» Quoted text:
Skip to contents

Performs a relevance-guided breadth-first search starting from a seed node and builds a context string that fits within budget_tokens. The budget is a hard constraint: the function never returns more tokens than requested.

Usage

query_context(
  graph,
  query,
  seed_node = NULL,
  budget_tokens = 2000L,
  min_relevance = 0.1,
  max_nodes = 20L,
  method = NULL,
  verbose = FALSE
)

Arguments

graph

An rrlm_graph / igraph object created by build_rrlm_graph().

query

Character(1). User query string.

seed_node

Character(1) or NULL. Name of the vertex to start traversal from. NULL (default) triggers automatic selection: the function-type node with the highest PageRank.

budget_tokens

Integer(1). Hard token limit. Default 2000L.

min_relevance

Numeric(1). Minimum relevance score \([0, 1]\) for a node to be admitted. Default 0.1.

max_nodes

Integer(1). Maximum number of nodes (excluding the seed) to absorb. Default 20L.

method

Character(1) or NULL. Embedding method passed to embed_query(). NULL (default) reads the "embed_model" graph attribute.

verbose

Logical(1). Print progress messages via cli_inform(). Default FALSE.

Value

A named list with class c("rrlm_context", "list"):

nodes

Character vector of absorbed node names, relevance-ordered, seed first.

context_string

Character(1) assembled by assemble_context_string().

tokens_used

Integer(1). Approximate token count of context_string.

budget_tokens

Integer(1). The budget that was used.

seed_node

Character(1). The seed node name.

» Provided material:

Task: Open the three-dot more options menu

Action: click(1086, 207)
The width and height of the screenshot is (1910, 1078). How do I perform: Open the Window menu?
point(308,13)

» Work to do:
1) Please repeat the query_context documentation word for word, starting at "Character(1). User query" and ending at "admitted. Default 0.1.".
2) According to the query_context documentation, what happens when seed_node is left as NULL?
3) Carry on the query_context documentation from the point where it stops.

» Exercise results:
1)
Character(1). User query string.

seed_node

Character(1) or NULL. Name of the vertex to start traversal from. NULL (default) triggers automatic selection: the function-type node with the highest PageRank.

budget_tokens

Integer(1). Hard token limit. Default 2000L.

min_relevance

Numeric(1). Minimum relevance score \([0, 1]\) for a node to be admitted. Default 0.1.

2) It triggers automatic selection of the function-type node with the highest PageRank.

3)
relevance_scores

Named numeric vector of relevance scores for every absorbed node (seed included).

Algorithm

  1. Embed query with embed_query().

  2. Identify the seed node: if seed_node is NULL, select the function-type vertex with the highest pre-computed PageRank; otherwise validate and use the supplied name.

  3. Initialise visited = {seed} and frontier = neighbours(seed).

  4. BFS loop while tokens_used < budget_tokens and frontier is non-empty:

    • Score every frontier node with compute_relevance().

    • Select the best-scoring node with score >= min_relevance.

    • Compute its token cost (.count_tokens()).

    • Accept the node only if adding it stays within the budget; otherwise skip and try the next-best.

    • Mark as visited; expand its neighbours into the frontier.

  5. Call update_task_weights() to update the learning trace.

  6. Assemble the final context string with assemble_context_string().

Examples

if (FALSE) { # \dontrun{
g   <- build_rrlm_graph("mypkg")
ctx <- query_context(g, "load training data", budget_tokens = 1000L)
cat(ctx$context_string)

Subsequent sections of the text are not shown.